In ogni caso si profila una situazione in cui o per forze estranee o per iniziativa del capitalismo stesso, si costringe il capitalismo ad assumere come scopo qualcosa di diverso da ciò che lo definisce. Nel primo caso le varie forme di etica vogliono una produzione umana; nel secondo caso in cui il capitalismo si convince della propria distruttività, assume come scopo la salvaguardia della terra. Nel terzo caso, cioè qualora si faccia appello alle forme non inquinanti di energia, lo scopo del capitalismo diventa la tecnica cioè l’efficienza e il progressivo potenziamento della tecnica, giacché in questo caso la tecnica diventa la condizione della salvaguardia della terra.

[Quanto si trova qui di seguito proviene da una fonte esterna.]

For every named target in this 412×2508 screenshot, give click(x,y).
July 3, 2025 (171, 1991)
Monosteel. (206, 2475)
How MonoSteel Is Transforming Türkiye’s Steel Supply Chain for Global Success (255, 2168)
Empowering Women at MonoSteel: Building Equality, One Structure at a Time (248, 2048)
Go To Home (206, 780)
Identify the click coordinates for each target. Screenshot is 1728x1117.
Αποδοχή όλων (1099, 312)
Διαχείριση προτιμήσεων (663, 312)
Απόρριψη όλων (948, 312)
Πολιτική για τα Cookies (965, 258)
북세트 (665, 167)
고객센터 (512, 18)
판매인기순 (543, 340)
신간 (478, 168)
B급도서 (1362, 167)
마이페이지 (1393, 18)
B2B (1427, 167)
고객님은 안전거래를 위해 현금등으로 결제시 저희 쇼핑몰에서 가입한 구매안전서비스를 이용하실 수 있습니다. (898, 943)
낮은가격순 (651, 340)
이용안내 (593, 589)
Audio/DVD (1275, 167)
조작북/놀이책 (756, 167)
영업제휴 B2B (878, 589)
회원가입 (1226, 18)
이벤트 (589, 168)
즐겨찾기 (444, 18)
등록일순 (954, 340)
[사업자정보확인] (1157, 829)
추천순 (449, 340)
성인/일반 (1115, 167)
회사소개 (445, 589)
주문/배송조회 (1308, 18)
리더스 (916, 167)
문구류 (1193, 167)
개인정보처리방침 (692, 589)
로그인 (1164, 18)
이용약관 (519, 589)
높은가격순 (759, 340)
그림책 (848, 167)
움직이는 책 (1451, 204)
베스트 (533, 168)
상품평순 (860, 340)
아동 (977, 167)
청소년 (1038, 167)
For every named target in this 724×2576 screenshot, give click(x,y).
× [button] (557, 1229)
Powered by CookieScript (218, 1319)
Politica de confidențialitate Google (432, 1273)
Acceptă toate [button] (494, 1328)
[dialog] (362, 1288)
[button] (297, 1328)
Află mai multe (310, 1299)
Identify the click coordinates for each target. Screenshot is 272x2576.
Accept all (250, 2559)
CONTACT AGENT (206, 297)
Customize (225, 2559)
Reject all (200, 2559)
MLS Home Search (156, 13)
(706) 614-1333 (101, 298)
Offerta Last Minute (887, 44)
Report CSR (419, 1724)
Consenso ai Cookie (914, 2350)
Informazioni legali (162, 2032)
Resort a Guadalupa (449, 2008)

La virtù tecnica, la potenza tecnica è l’autentica virtù. È l’etica autentica che può far dirottare l’attuale movimento economico verso forme non distruttive della terra. Non le virtù della grande tradizione occidentale, non le virtù della religione, della morale, della filosofia, ma è la virtus, la potenza in cui la tecnica consiste, a poter operare questo dirottamento.
Un sottinteso di queste mie considerazioni è che non si equivochi come oggi spesso accade quando si tratta tecnica e capitalismo come un tutt’uno indiscernibile. C’è una differenza essenziale fra il capitalismo e la tecnica, che è lo strumento di cui l’intrapresa si serve. C’è una differenza essenziale, per lo meno determinata da questa circostanza: il capitalismo intende mantenere le condizioni di scarsità senza di cui non ci sarebbe vantaggio nell’intrapresa. Se tutti fossimo ricchi e se i beni di consumo fossero a disposizione come è a disposizione l’aria, non ci sarebbe alcun vantaggio di operare economicamente, di immettersi, o di imbarcarsi in un’intrapresa capitalistica. Il capitalismo mira al mantenimento della scarsità dei beni; la tecnologia mira alla ‘eliminazione’ della scarsità dei beni, mira a distruggere il più possibile tale scarsità.
Si produce quindi questa ulteriore complicazione: che il capitalismo si serve della tecnica per incrementare il profitto, ma allo stesso tempo deve rallentare l’aumento di virtù, cioè di potenza della tecnica, proprio perché l’aumento di tale potenza condurrebbe a quella situazione di non scarsità che determina la distruzione del vantaggio dell’intrapresa capitalistica. È la virtù, cioè l’etica tecnologica, quel la dal la quale possiamo aspettarci la rotazione della produzione economica verso uno scopo diverso da quello attuale.
A questo punto siamo sulla soglia del problema che ora diventa inevitabile: qual è il senso della virtù e della potenza? Che cosa ha consentito che l’etica della tradizione occidentale sia stata sostituita o stia per essere sostituita dall’etica e dalla virtù della tecnica?